Please arrange every line of the data below as a Markdown table with the columns "No." and "Line," numbering each row and leaving out blank lines.

[Rows from a dataset]
━━━━━━━━━━━━━━━━
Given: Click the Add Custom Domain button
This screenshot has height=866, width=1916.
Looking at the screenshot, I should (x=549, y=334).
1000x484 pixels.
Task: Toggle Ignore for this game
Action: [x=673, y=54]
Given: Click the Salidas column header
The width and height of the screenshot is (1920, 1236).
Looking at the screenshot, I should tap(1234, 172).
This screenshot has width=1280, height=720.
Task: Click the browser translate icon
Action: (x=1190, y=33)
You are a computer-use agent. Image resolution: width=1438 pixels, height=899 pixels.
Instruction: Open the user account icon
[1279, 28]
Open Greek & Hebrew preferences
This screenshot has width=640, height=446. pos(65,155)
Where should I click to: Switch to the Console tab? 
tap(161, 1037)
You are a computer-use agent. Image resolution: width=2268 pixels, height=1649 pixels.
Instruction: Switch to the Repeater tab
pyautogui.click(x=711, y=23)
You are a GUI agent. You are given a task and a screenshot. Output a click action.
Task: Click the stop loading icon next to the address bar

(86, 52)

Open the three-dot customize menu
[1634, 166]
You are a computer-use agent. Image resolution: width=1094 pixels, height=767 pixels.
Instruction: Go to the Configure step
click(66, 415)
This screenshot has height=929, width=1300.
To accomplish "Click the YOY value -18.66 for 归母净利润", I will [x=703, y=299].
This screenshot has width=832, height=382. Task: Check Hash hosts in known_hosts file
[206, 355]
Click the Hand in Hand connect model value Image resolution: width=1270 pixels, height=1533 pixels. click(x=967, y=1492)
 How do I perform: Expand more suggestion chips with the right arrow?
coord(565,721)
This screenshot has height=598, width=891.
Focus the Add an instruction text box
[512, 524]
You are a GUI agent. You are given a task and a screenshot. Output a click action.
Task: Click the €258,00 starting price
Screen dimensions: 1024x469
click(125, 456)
━━━━━━━━━━━━━━━━
**Completed exercise:**
| No. | Line |
|---|---|
| 1 | Given: Click the Add Custom Domain button |
| 2 | This screenshot has height=866, width=1916. |
| 3 | Looking at the screenshot, I should (x=549, y=334). |
| 4 | 1000x484 pixels. |
| 5 | Task: Toggle Ignore for this game |
| 6 | Action: [x=673, y=54] |
| 7 | Given: Click the Salidas column header |
| 8 | The width and height of the screenshot is (1920, 1236). |
| 9 | Looking at the screenshot, I should tap(1234, 172). |
| 10 | This screenshot has width=1280, height=720. |
| 11 | Task: Click the browser translate icon |
| 12 | Action: (x=1190, y=33) |
| 13 | You are a computer-use agent. Image resolution: width=1438 pixels, height=899 pixels. |
| 14 | Instruction: Open the user account icon |
| 15 | [1279, 28] |
| 16 | Open Greek & Hebrew preferences |
| 17 | This screenshot has width=640, height=446. pos(65,155) |
| 18 | Where should I click to: Switch to the Console tab?  |
| 19 | tap(161, 1037) |
| 20 | You are a computer-use agent. Image resolution: width=2268 pixels, height=1649 pixels. |
| 21 | Instruction: Switch to the Repeater tab |
| 22 | pyautogui.click(x=711, y=23) |
| 23 | You are a GUI agent. You are given a task and a screenshot. Output a click action. |
| 24 | Task: Click the stop loading icon next to the address bar |
| 25 | (86, 52) |
| 26 | Open the three-dot customize menu |
| 27 | [1634, 166] |
| 28 | You are a computer-use agent. Image resolution: width=1094 pixels, height=767 pixels. |
| 29 | Instruction: Go to the Configure step |
| 30 | click(66, 415) |
| 31 | This screenshot has height=929, width=1300. |
| 32 | To accomplish "Click the YOY value -18.66 for 归母净利润", I will [x=703, y=299]. |
| 33 | This screenshot has width=832, height=382. Task: Check Hash hosts in known_hosts file |
| 34 | [206, 355] |
| 35 | Click the Hand in Hand connect model value Image resolution: width=1270 pixels, height=1533 pixels. click(x=967, y=1492) |
| 36 |  How do I perform: Expand more suggestion chips with the right arrow? |
| 37 | coord(565,721) |
| 38 | This screenshot has height=598, width=891. |
| 39 | Focus the Add an instruction text box |
| 40 | [512, 524] |
| 41 | You are a GUI agent. You are given a task and a screenshot. Output a click action. |
| 42 | Task: Click the €258,00 starting price |
| 43 | Screen dimensions: 1024x469 |
| 44 | click(125, 456) |